Atomic operation is for changing one memory location from different
CPU simultanously.  Memory barrier keeps the view on different
memory locations consistent over multiple CPU.  For generation
numbers you need both.  That is the model our CPU, C compiler, and
kernel have.  Maybe C11 is smarter, but that does not matter for
this diff.

> Why is the function called route_validate()? I find this name very
> confusing since it does not really validate the route. It actually
> invalidates the cached route object if needed.
> 
> Isn't there a better name for this?
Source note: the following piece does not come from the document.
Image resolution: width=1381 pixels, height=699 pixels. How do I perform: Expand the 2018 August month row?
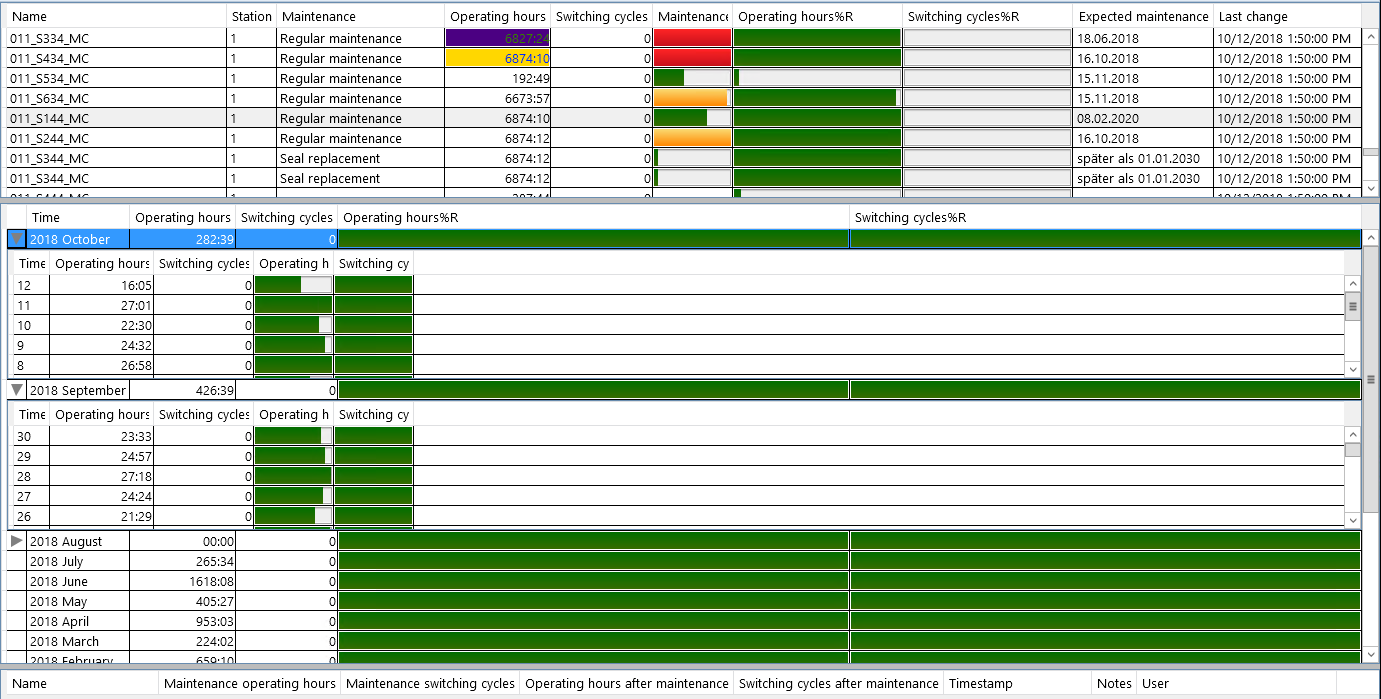tap(17, 541)
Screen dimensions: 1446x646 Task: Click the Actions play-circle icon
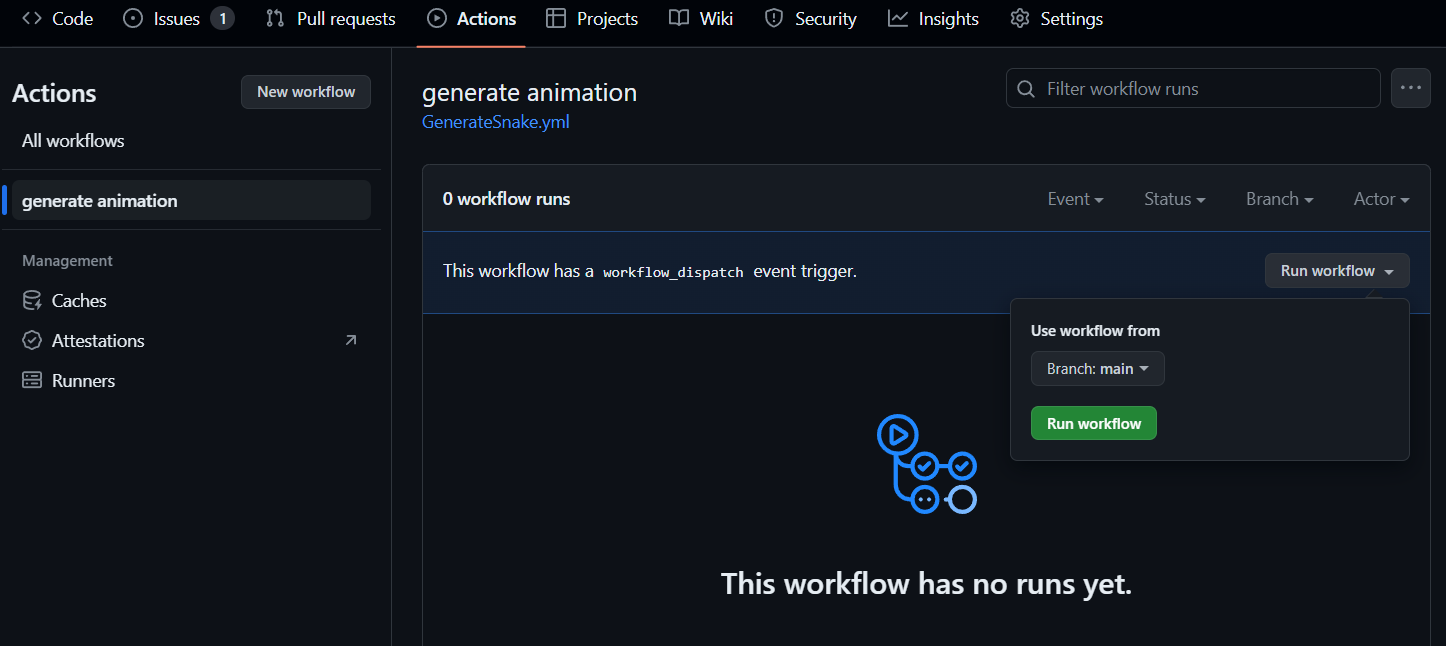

Maybe route_cachecheck() or some other
> form.

I was not happy with the name either.  Just call it route_cache()
for now.

> Last but not least I despise struct route it is one of those things that
> should not exists like this since it embedds a struct sockaddr and for
> IPv6 there needs to be a different struct with bigger size (struct
> route_in6).

There was generic struct route for all domains.  Then came IPv6
which does not fit.  All other domains were removed, so generic
struct route is IPv4 only.

We should have struct route_in and struct route_in6 which contain
specific sockaddr.  I can rename that in a later diff.

> The cherry on top of this turd is that it holds copies of data
> that are readily available (which your diff shows here).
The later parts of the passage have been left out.